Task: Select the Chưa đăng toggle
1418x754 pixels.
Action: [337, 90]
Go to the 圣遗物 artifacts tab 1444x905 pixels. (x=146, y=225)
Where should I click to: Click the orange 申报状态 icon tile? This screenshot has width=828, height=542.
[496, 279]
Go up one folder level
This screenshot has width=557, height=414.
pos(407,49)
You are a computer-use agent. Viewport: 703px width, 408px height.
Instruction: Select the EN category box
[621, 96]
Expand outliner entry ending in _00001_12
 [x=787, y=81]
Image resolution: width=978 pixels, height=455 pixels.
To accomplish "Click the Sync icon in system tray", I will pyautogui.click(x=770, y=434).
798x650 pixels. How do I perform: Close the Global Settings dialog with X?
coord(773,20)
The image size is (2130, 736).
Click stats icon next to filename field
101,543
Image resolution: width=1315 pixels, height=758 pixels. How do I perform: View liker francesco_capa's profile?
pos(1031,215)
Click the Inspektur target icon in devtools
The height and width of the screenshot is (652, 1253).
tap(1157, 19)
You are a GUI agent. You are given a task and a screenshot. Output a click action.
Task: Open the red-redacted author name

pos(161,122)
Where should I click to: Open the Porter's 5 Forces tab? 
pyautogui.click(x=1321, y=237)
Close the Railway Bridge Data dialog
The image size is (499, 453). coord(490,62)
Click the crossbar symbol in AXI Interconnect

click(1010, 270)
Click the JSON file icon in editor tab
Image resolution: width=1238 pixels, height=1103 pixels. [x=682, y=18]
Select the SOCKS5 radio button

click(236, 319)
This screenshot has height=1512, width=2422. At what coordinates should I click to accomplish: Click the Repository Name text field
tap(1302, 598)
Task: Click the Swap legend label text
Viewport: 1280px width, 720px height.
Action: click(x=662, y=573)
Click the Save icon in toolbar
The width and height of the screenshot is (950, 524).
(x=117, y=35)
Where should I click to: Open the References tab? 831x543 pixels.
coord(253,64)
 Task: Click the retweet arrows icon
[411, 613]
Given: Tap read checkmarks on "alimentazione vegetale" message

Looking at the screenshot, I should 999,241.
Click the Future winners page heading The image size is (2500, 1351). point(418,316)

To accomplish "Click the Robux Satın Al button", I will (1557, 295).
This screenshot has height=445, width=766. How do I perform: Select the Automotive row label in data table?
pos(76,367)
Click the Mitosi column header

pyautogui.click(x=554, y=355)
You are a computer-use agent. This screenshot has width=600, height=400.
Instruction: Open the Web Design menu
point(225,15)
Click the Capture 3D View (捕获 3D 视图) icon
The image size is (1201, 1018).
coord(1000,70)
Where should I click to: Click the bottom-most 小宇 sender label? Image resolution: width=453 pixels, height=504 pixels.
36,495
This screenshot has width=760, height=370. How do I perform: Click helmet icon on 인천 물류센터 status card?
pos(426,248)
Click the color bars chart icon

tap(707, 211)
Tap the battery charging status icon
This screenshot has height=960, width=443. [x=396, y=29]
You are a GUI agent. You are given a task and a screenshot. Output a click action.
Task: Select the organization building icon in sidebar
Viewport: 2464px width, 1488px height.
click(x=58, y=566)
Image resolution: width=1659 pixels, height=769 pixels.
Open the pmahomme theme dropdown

◇ ◇ ◇ ◇ ◇ ◇ ◇

▶ **Required work**
Count the lines above that contain the word "computer" with the same capitalization, and reply with only the number.

▶ **Exercise solution**
2